**Text excerpt**
--- START ---

Alex Schadenberg, Executive Director, Euthanasia Prevention Coalition
The Canadian Association of Physician Assistants (CAPA) has advised its members that they are not required to directly participate in physician assisted death (euthanasia and assisted suicide) but that they are required to refer the patient to someone who will directly participate.
Physician Assistants work under a supervising physician and therefore do not have the freedom to decide to work with a certain group of patients. According to the CAPA website:
The PA’s scope of practice is determined on an individual basis and formally outlined in a practice contract or agreement between the supervising physician(s), the PA and often the facility or service where the PA will work.
Therefore CAPA is not protecting the conscience rights of its members by forcing them to participate in euthanasia when ordered by a doctor.
In the same manner, there is the Ontario Nurses Association (ONA) interim guidelines on Physician-Assisted Death (euthanasia and assisted suicide). The guidelines states:
health care professionals who have conscientious objections should refer or transfer a client to another health care provider. If no other caregiver can be arranged, you must provide the immediate care required.
Based on the guidelines for Physician assistants and the Ontario Nurses Association guidelines, medical professionals, who work “under the direction of physicians” have not had their conscience rights protected by their medical bodies.
The right of conscience is essential for these groups of medical professionals because they do not have the absolute freedom of choosing what patient group that they will work with and they usually work under another medical professional.
Instead of subverting conscience rights, the Canadian Association of Physician Assistants and the Ontario Nurses Association should be working diligently to respect the rights of their members.
Editor’s note. This appeared at alexschadenberg.blogspot.com and is reprinted with permission.

--- END ---

**Work task A**
Please repeat the passage of the conscience-rights article word for word. Begin at the words "Alex Schadenberg, Executive" and stop after "will directly participate.".
**Work task B**
According to the conscience-rights article, what must members of the Canadian Association of Physician Assistants do if they do not directly participate in physician assisted death?

**Records**
--- START ---

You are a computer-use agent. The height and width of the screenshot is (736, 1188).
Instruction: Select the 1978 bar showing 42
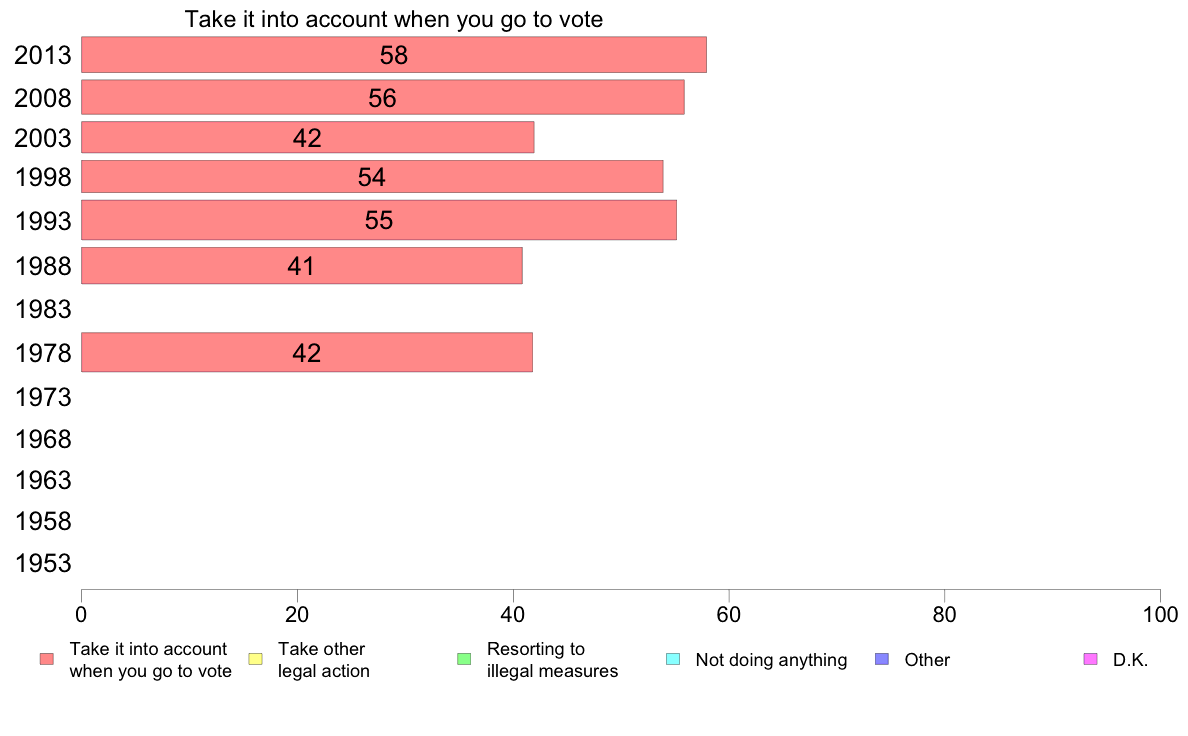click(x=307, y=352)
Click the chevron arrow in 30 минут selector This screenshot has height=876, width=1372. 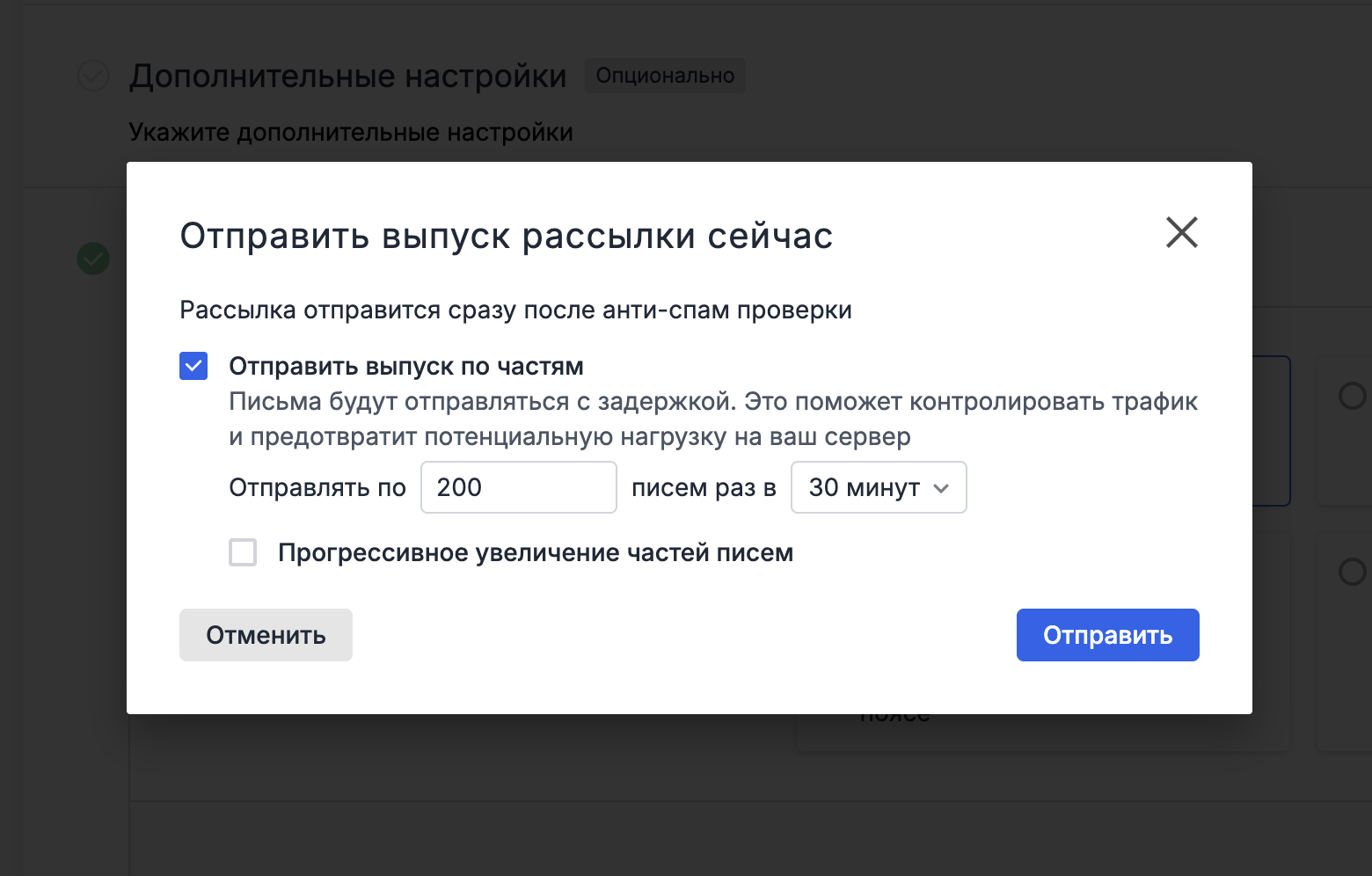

--- END ---
--- START ---

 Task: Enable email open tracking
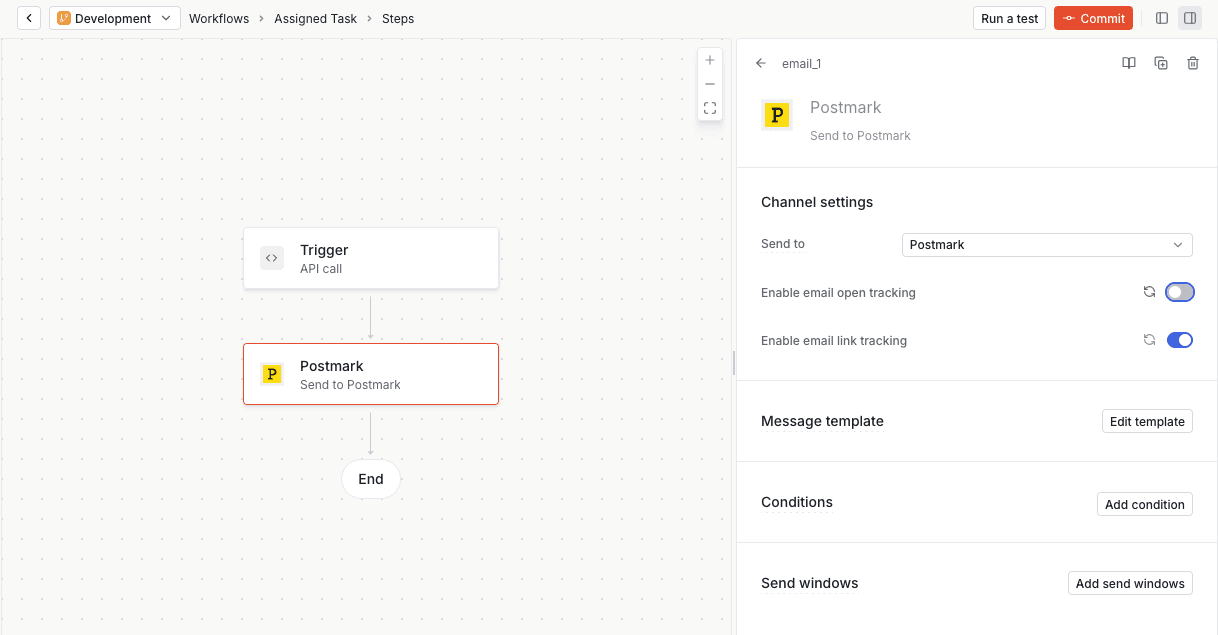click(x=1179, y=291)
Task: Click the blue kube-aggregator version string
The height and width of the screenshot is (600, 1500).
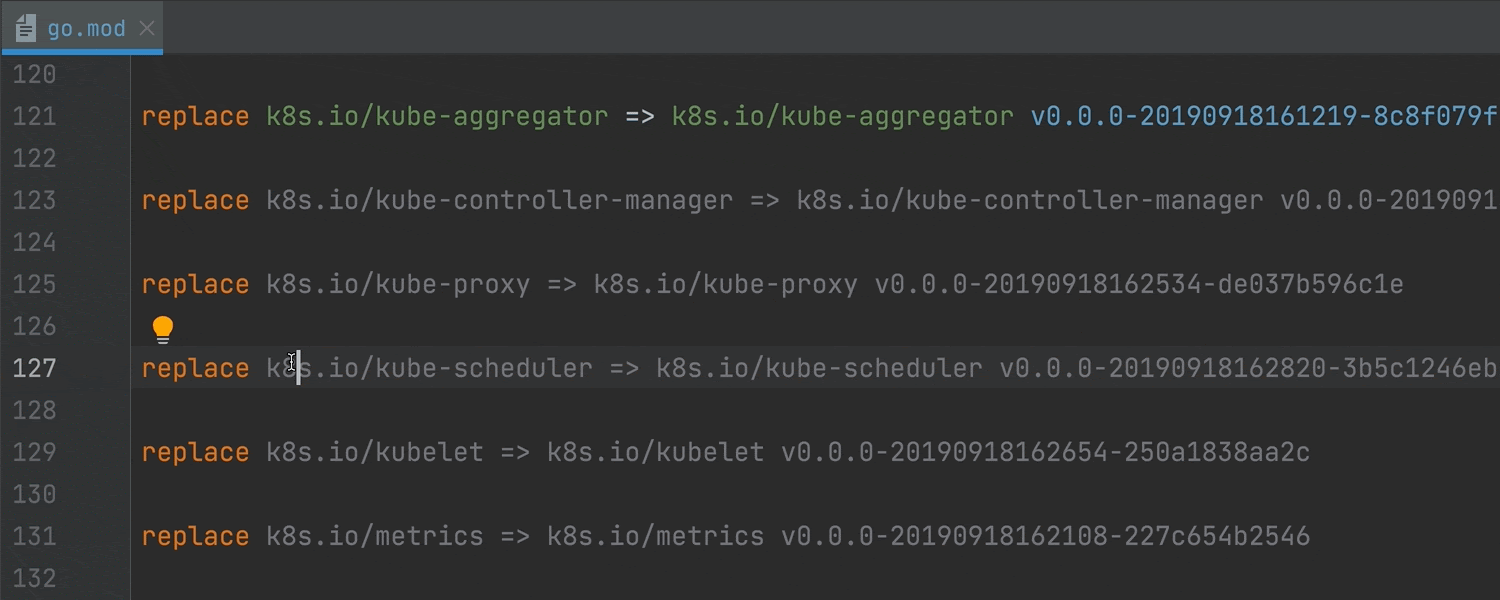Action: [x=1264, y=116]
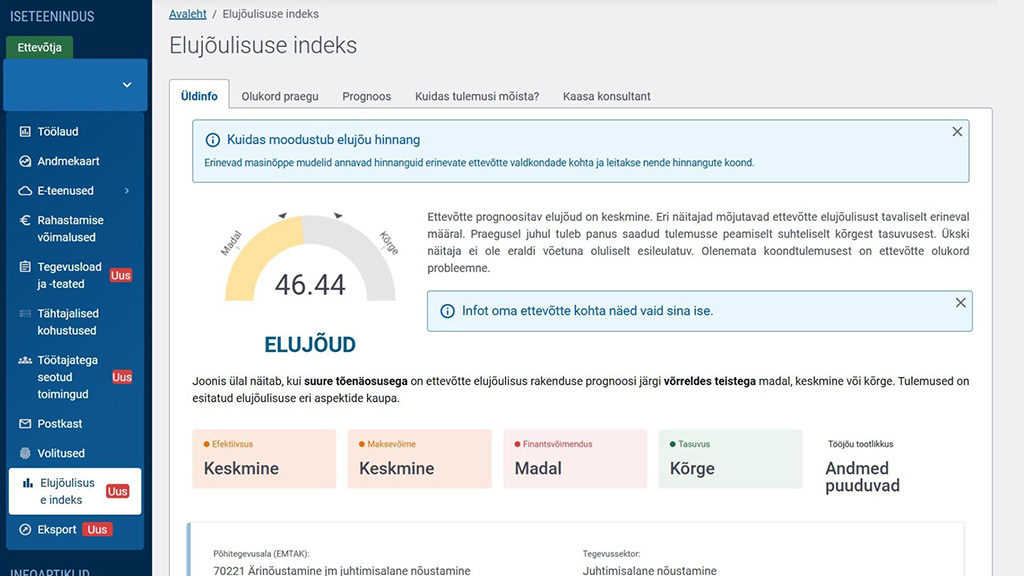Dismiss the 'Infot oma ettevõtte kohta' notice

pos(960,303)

--- END ---
--- START ---

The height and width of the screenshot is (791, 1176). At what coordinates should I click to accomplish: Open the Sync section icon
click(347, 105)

--- END ---

**Exercise result A**
Alex Schadenberg, Executive Director, Euthanasia Prevention Coalition
The Canadian Association of Physician Assistants (CAPA) has advised its members that they are not required to directly participate in physician assisted death (euthanasia and assisted suicide) but that they are required to refer the patient to someone who will directly participate.

**Exercise result B**
They must refer the patient to someone who will directly participate.